In the film, he's a man charged with having pushed his rich wife through a window to her death. He appeals to an ace Chicago criminal lawyer (Rebecca De Mornay) for help: He looks guilty as sin, yes, but he insists he's innocent. At first, she's repelled by his oily sexuality, but then she grows intrigued; flushed with success from her last big case, she's attracted to the challenge of defending an unattractive womanizer who, if he didn't push his wife through that window, was probably capable of it.

"Guilty as Sin" then proceeds on two levels. It is a courtroom procedural, with all of the usual presentation of evidence and lawyers' strategies. And it is a battle of wills between De Mornay and Johnson. Several times during the film, the director, Sidney Lumet, holds them in closeup profile, facing each other from opposite sides of the screen, eyes locked, engaged in a fierce mental duel with an undertone of sexual attraction. De Mornay hates and fears this man, but he's a hypnotic snake whose very amorality is fascinating to her.

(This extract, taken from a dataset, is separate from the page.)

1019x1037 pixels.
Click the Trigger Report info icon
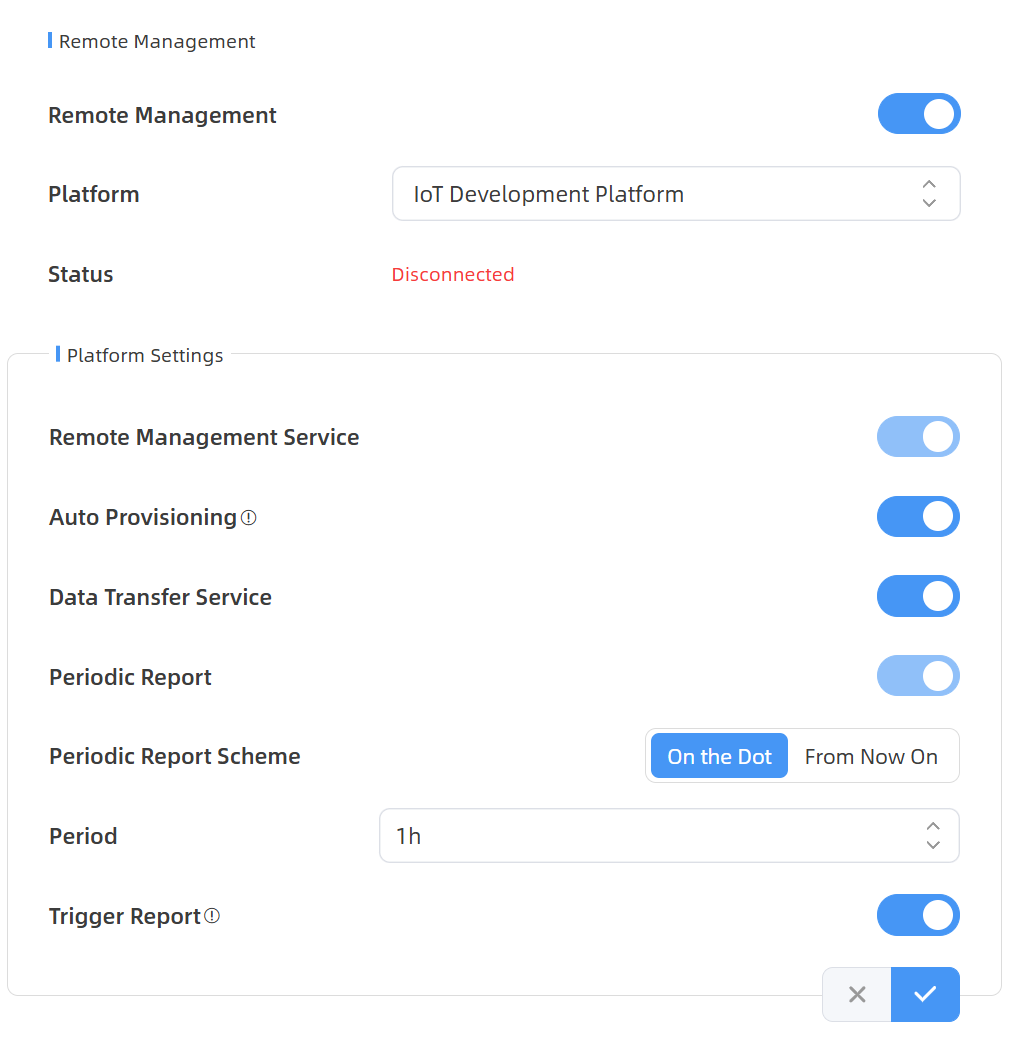(x=212, y=916)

The plot, by Larry Cohen, is a little different from most of the recent courtroom thrillers. We're usually in on the facts of the case, and there's even a flashback to show us exactly what the Johnson character really did do on the day in question. But the facts aren't really the issue in this story: It's how people understand them, and how they act on them. When De Mornay takes a huge risk and plants some evidence, for example, Johnson knows that's what she has done - but is prevented from saying so because of the delicate legal trap he's in. The movie becomes a deadly chess game; we know, and the characters know, most of the facts, but what nobody knows is how they'll act on them.

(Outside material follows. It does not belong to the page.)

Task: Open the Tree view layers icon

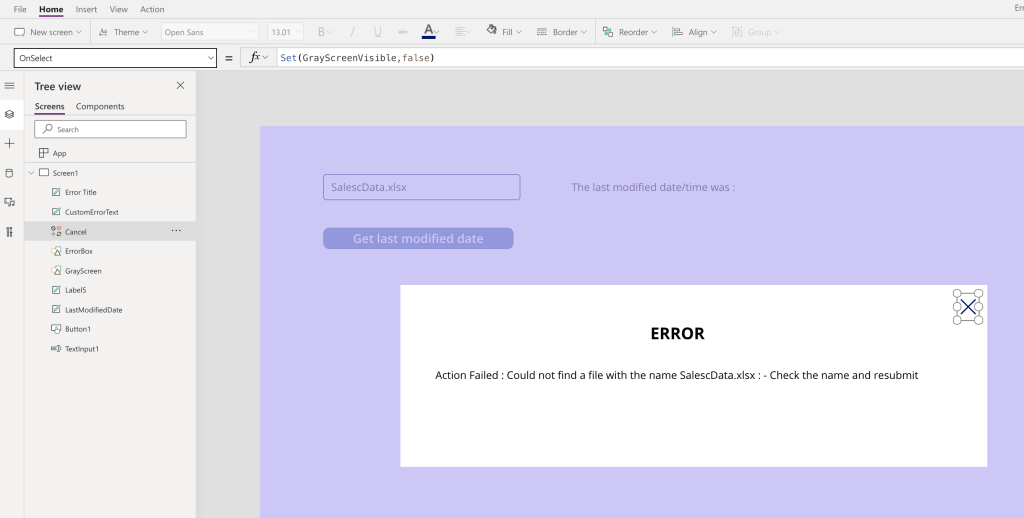Action: [10, 114]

Movies like this require great attention, as we separate the threads of reality from the tactics of courtroom defense. One element that bothered me involved a woman who is brought forward as a last-minute witness in Johnson's defense. She claims she was with him when the wife went out the window, and she's apparently telling the truth. (As the respectable wife of a Chicago Bears lineman, she argues she'd have to be crazy to lie.) Yet from what we know, her story - a courtroom bombshell - can't be true. What's the explanation for her testimony? The movie never provides one.

What it does provide are a couple of intriguing character studies. Most movies in this genre depend on sex as a motivator, and in a more conventional version of this story, De Mornay would probably make the mistake of sleeping with her client. "Guilty as Sin" is aiming for more complex motivations. As the true extent of Johnson's twisted scheme becomes revealed, as De Mornay becomes trapped between what she sees as justice and the mistakes she's made, the movie becomes truly engrossing on a psychological level.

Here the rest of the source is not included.